Officials Talk of Cash for Clunkers in 2020
The program that helped relaunch the auto industry after the Great Recession could be making a comeback in the wake of COVID-19.
Ray Hood, the former U.S. Transportation Secretary who oversaw the 2009 program, has backed Ford’s recommendation that a second Cash for Clunkers could help the industry recover from the pandemic. The original program spurred over $13 billion in vehicle purchases in just a few months.
Policymakers report that a similar program has been discussed, but a consensus hasn’t been reached in Washington yet. If approved, a vehicle scrappage program would provide a massive boost to automotive and the economy as a whole.
Trump Administration Rolls Back Fuel Efficiency Standards
In a move unrelated to the coronavirus pandemic, the Trump administration delivered on a promise to reduce Obama-era environmental standards for vehicles.
The new guidelines lower the annual mpg increase from 5% to 1.5% through model year 2026. By that point, vehicles must now have an average of 40.4 mpg. Some automakers like Ford, Honda, and Volkswagen plan to stick with the original guidelines. Others, like GM and Chrysler, have endorsed the rollback.
The EPA says the rollback will reduce the average new vehicle price by about $1,000. With the current economy, it is unclear how much this will truly affect demand and MSRP.
Parts Shortage Unlikely
With service centers still operating in many places, dealers may question the likelihood of a parts shortage. The possibility exists due to supply chain disruptions, but OEMs and suppliers have coordinated to prevent this.
GM recently pinpointed a potential parts shortage, and in response airlifted supplies to its production center.
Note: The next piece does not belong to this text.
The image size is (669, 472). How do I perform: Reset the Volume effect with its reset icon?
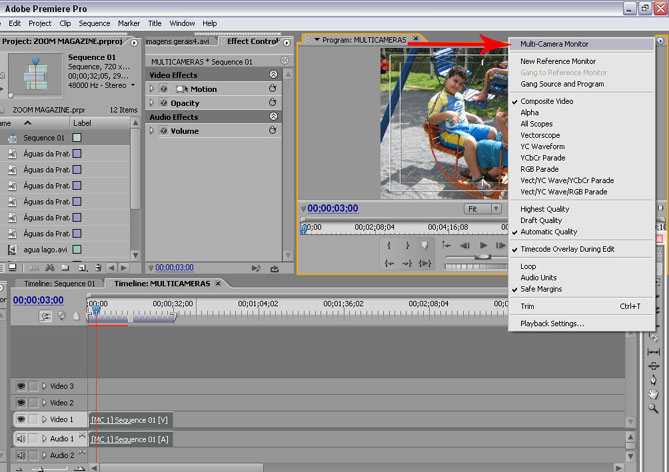point(271,131)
Other manufacturers like Toyota have assembled task forces to monitor the epidemic and prevent shortages.
China, which connects 80% of the world’s automotive supply chain, is slowly restarting operations – including its factory in Wuhan. This is good news for service centers and the supply chain flow as a whole.
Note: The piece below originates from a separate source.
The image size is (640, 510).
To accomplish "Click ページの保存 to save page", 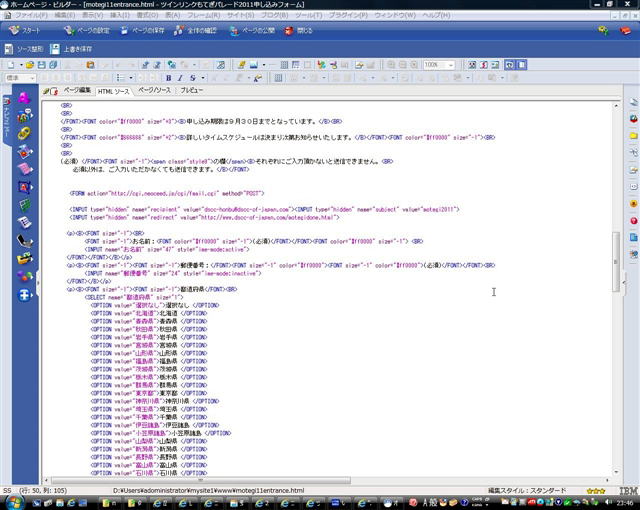I will 145,31.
Pickup Sales Remain Strong
While sales are inevitably down due to stay-at-home orders and closures, full-size pickup trucks have proven more resilient.
Across the industry, overall sales were down 61%, but pickup sales had only declined 27% through March 29. These results are largely due to massive manufacturer incentives like zero-interest financing for 84 months and 6-month payment deferrals.
J.D. Power found that pickup incentives reached an average of $7,200 per unit, the highest amount to date.